On March 27, 2015, Unity Homes closed a loan refinance that represented the end of a seven-year journey.
In 2006, Unity Homes—a San Francisco, federally-subsidized, cooperative—scored below the required “60” on its annual REAC (HUD) physical inspection, triggering a seven-year process that resulted in the aging development springing “phoenix-like” from its own ashe
According to HUD regulations, a score of 59 or less on a REAC inspection requires a formal response, detailing each finding, and the proposed rectifying action(s). In Unity Homes’ case, the site’s deleterious condition could be attributed to its 40 year age, and (according to the original plans) the fact that when built in 1973, the materials employed had only a “40-year useful life;” the development had, in essence run its course.
Bill Johnston, the EBMC District Manager into whose portfolio Unity Homes resides, has supervised the development for over 34 years, knew that a practical solution to passing the follow-up REAC inspection would require considerably more work than the development could afford. Unfortunately, failing the inspection would result in a default under HUD’s terms, and ultimately, losing the property from EBMC’s portfolio. So, using contacts established over his many years in the industry, Mr. Johnston put together a consortium, including a commercial lender, an ex-HUD architect, a major contractor, and a project manager: His formal REAC response proposed a complete rehabilitation and loan restructuring, and was accepted by HUD’s Los Angeles Development Enforcement Center (“DEC”). The program was initially budgeted to be $14,000,000 and take four (4) years from design-stage to completion.
The design phase lasted approximately a year, and involved almost weekly meetings with all the project principals, and a HUD representative assigned to ensure that the process remained on schedule. Once the drawings were approved, the hiring process (for workers) began. Due to San Francisco’s restrictive hiring (i.e. union) requirements, this proved to be one of the most taxing undertakings, and resulted in strikes that almost derailed the entire process. However, a combination of excellent weather (the start of California’s drought) and the contractor working at maximum efficiency, got the program back on track. Other logistical problems that required addressing included relocating the 94 families for periods of up to two weeks, and storing their personal belongings in a safe—but convenient—location.

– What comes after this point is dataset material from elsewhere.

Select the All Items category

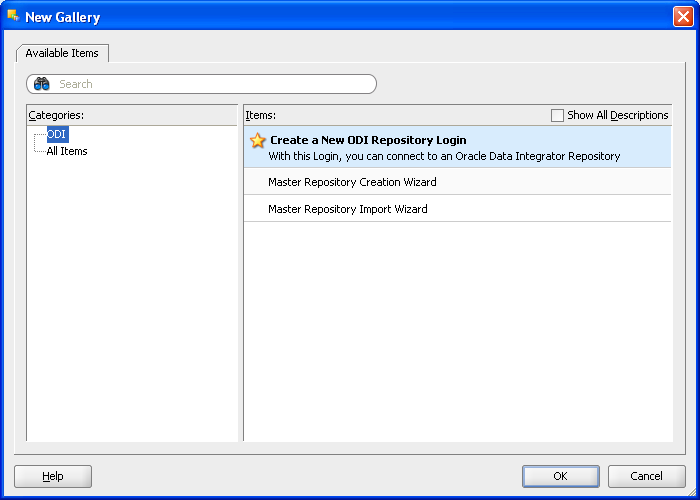(x=67, y=151)
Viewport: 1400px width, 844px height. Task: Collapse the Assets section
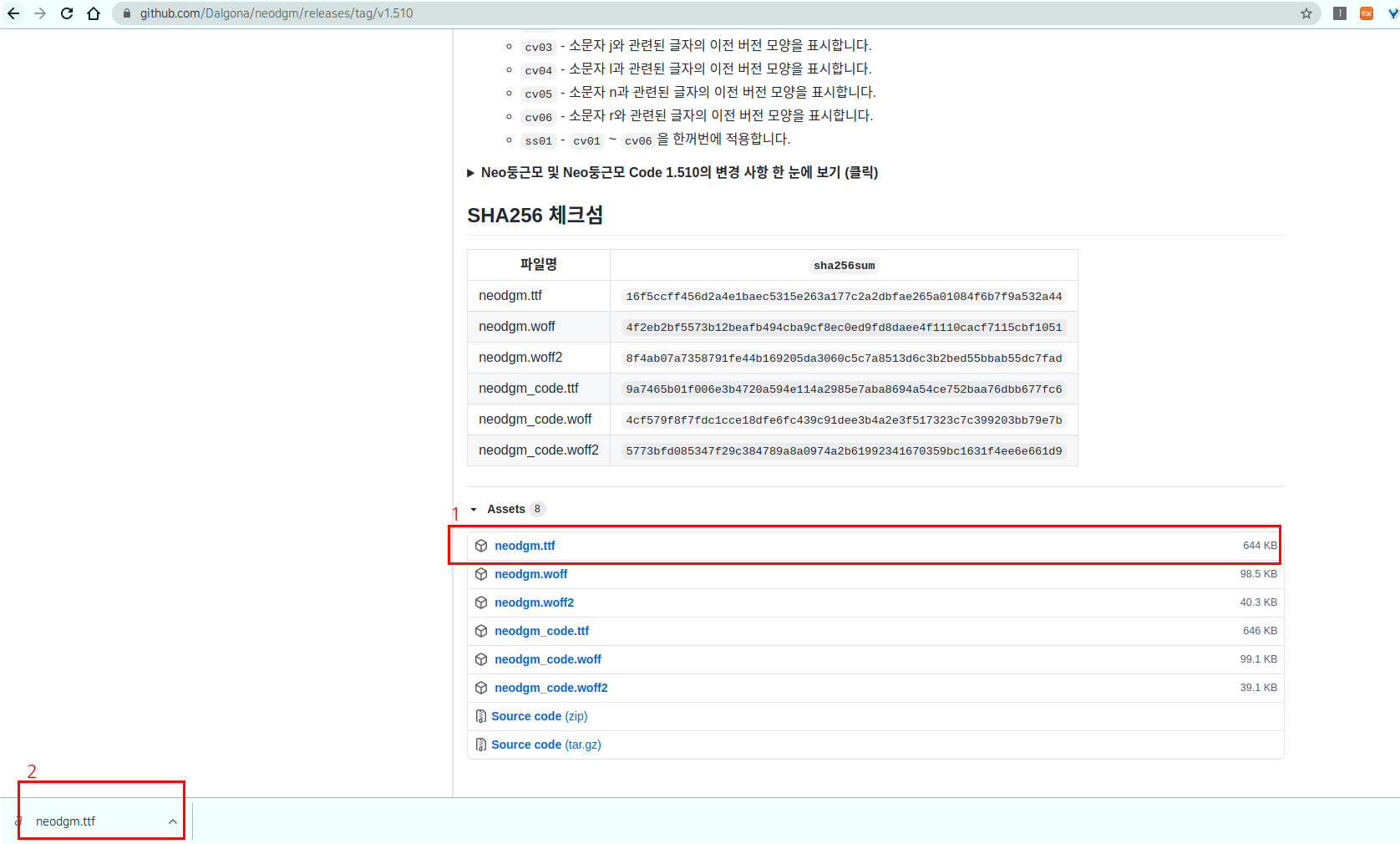pyautogui.click(x=474, y=509)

With construction beginning during the winter months, the units’ interiors were addressed first—in phases—to minimize inconvenience to the families. Once fair weather was somewhat assured, the exterior renovation began, and lasted almost seven months. Landscaping was installed last, to avoid being damaged by the extensive heavy equipment present for much of the renovation. At long last, two years after lifting the first hammer, the physical restoration of Unity Homes was complete.
Despite this outstanding progression, only one of the three (3) issues originally identified (physical condition) had been addressed. Still remaining was paying for the new loan. While the original refinance tied to the rehabilitation, employed interest rates that were significantly lower than when the rehabilitation began, the resulting debt service on $14,000,000 would in the long run, prove prohibitive for the development to sustain over time.
To address this obstacle, Mr. Johnston contacted Dwight Capital, a major funding group based in New York, and set up a meeting between its principal and the Unity Homes Board of Directors. Dwight Capital stressed that it specialized in 223(a)7 refinances—specific to developments with HUD use agreements—and the Board signed an agreement to proceed with a rate lock that would ensure Unity Homes’ financial stability for the length of its 40-year loan.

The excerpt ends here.